The Vite example was about execution-mode consistency inside a build tool.
That matters because it suggests the underlying SDS model is not just memorizing one kind of bug.
It is beginning to reason about repo truth across different software surfaces.
In this case, the truth was:
A plugin hook filter should mean the same thing in dev and build.
When that truth broke, SDS found the surface.
Internal classification
Field Test #003
Project: Vite
Issue: #21979
Surface: framework runtime-mode filter contract
Contract class: dev/build hook-filter consistency
Mode: blind diagnostic surface detection followed by focused red/green repair
Result: local repair successful; targeted SDS finding cleared; focused regression passed
Primary lesson: SDS can detect and guide repair of framework/build lifecycle contract drift
Why this matters to Scarab
This field test broadened the product story.
Scarab Diagnostic Suite is not a bug-fix bot.
It is not tied to one repo.
It is not limited to AI application middleware.
It is a diagnostic supervision layer for AI-assisted development.
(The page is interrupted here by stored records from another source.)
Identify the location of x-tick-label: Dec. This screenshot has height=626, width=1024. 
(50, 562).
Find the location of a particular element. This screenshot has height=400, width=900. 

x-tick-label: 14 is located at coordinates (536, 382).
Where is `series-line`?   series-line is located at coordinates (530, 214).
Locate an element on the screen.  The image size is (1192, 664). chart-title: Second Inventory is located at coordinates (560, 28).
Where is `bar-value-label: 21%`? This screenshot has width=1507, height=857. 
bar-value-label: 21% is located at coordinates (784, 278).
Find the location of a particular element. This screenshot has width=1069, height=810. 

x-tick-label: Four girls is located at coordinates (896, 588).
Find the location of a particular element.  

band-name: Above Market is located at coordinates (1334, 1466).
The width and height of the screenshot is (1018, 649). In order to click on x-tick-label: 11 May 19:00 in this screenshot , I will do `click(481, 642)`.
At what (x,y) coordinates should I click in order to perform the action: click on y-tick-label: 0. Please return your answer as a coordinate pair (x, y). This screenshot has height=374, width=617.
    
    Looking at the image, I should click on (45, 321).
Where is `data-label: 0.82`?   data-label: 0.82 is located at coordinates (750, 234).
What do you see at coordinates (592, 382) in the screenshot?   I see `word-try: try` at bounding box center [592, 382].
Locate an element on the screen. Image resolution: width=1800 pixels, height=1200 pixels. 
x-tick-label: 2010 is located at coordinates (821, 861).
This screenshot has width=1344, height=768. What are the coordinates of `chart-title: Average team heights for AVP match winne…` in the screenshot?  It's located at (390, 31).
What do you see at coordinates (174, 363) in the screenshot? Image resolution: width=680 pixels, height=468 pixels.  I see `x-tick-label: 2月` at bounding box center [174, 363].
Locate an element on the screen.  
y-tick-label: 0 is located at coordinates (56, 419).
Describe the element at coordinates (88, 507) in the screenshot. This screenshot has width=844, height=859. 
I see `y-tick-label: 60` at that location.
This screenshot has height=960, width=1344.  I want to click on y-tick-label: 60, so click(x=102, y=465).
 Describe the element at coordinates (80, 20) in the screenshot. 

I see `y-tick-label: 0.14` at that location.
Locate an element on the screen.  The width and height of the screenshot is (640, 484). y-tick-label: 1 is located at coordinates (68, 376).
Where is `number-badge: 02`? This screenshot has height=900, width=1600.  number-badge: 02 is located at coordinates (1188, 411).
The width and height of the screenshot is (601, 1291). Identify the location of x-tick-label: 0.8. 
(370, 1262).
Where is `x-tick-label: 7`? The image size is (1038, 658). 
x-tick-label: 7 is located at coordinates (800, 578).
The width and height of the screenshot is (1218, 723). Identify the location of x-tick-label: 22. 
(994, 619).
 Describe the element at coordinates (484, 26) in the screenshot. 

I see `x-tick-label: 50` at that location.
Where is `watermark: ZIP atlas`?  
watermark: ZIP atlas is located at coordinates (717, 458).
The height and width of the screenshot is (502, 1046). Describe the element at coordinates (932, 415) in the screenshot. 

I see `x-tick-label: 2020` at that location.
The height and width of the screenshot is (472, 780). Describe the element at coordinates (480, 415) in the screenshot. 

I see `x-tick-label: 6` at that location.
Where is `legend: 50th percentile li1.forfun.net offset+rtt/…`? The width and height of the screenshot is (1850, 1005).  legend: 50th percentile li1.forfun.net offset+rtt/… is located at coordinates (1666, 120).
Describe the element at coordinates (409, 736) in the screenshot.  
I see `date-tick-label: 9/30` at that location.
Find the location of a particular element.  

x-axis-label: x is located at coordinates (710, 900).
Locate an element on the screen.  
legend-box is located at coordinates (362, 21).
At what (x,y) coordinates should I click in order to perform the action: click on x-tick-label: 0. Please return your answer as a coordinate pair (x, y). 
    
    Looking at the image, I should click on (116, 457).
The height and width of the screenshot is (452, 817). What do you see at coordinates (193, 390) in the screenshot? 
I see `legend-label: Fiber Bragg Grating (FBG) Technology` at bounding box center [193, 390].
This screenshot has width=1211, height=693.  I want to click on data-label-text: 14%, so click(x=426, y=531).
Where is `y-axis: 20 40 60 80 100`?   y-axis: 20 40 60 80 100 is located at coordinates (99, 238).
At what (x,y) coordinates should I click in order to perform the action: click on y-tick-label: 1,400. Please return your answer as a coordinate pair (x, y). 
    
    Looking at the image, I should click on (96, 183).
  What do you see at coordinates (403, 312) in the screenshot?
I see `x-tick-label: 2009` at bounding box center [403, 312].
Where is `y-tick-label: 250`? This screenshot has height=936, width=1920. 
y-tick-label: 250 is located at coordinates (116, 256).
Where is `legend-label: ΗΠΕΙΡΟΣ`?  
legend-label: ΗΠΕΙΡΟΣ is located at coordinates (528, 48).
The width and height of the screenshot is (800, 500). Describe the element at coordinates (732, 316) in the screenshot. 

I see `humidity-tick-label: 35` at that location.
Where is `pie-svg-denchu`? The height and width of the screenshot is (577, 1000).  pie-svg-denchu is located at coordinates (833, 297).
That means it needs to understand different kinds of repo truth:
provider config truth,
retrieval context truth,
external API metadata truth,
runtime-mode behavior truth,
build artifact truth.
Vite #21979 added a new one:
execution-mode contract truth.
Same input.
Same plugin contract.
Different runtime mode.
Different behavior.
That is a real diagnostic surface.
And SDS found it.
The larger pattern
Across the first three field tests, the pattern is becoming clearer.
The value is not that an AI agent can write code quickly.
The value is that SDS makes the repair smaller before the AI agent starts writing.
That is the difference between unmanaged AI coding and diagnostic-led repair.
Unmanaged AI often starts with a symptom and wanders.
SDS starts with a boundary.
In this field test, the boundary was not:
“Vite is broken.”
It was:
“Vite’s transform hook filter contract diverges between dev and build.”
That is smaller.
That is testable.
That is repairable.
That is the point of Scarab Diagnostic Suite.